* **Goal of the exercise**
Restate word for word the lines from the one bearing "This screenshot has height=578, width=1027." through the end of the entries below, and leave every picture out.

* **Given records**
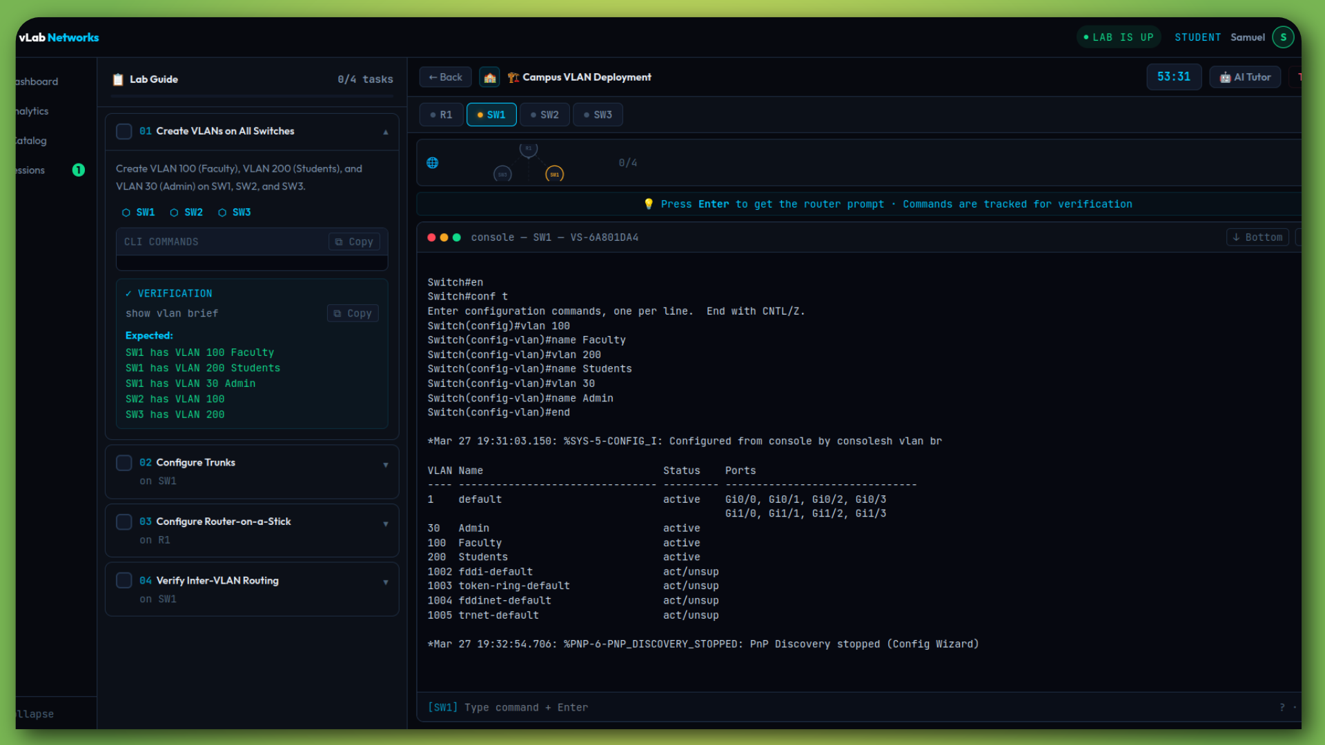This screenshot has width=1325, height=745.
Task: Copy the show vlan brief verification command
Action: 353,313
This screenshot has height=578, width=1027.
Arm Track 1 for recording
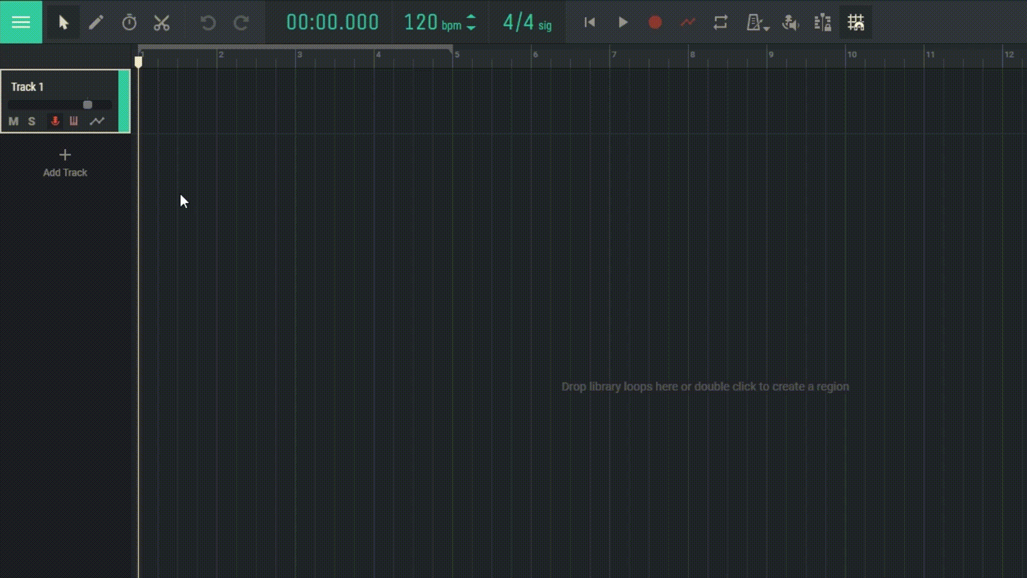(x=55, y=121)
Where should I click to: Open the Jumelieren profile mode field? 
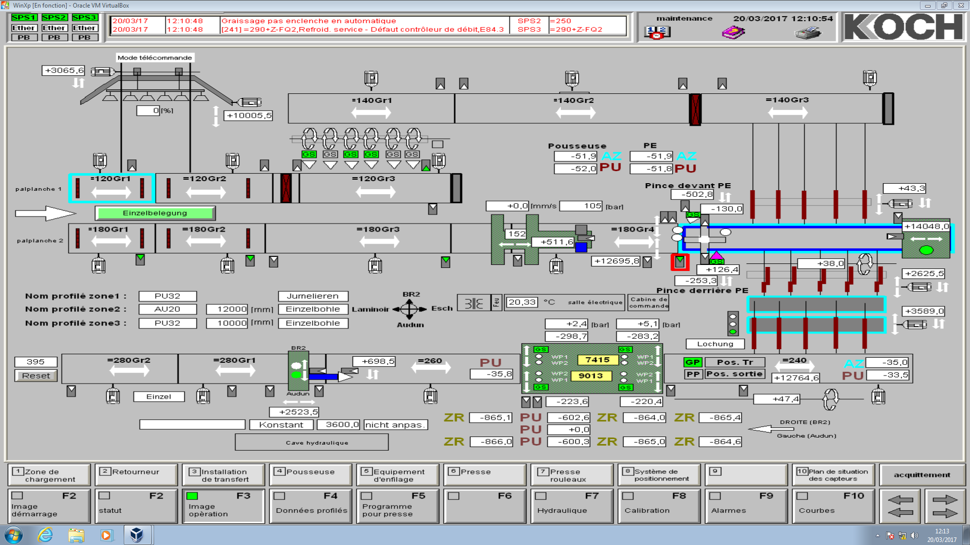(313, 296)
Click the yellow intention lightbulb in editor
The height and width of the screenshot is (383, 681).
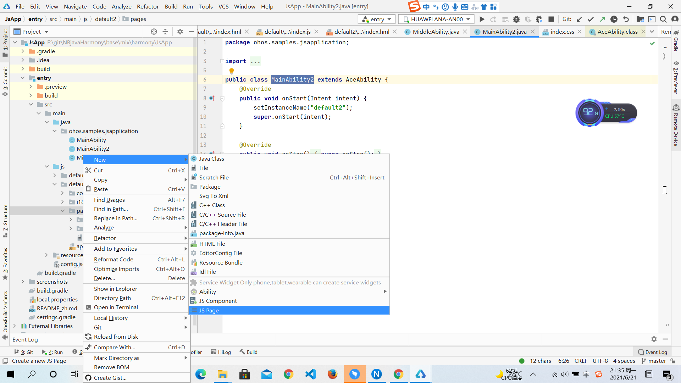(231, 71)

* **Response to this task**
This screenshot has height=578, width=1027.
Arm Track 1 for recording
(x=55, y=121)
Where should I click to: Open the Jumelieren profile mode field? 
(313, 296)
Click the yellow intention lightbulb in editor
The height and width of the screenshot is (383, 681).
(231, 71)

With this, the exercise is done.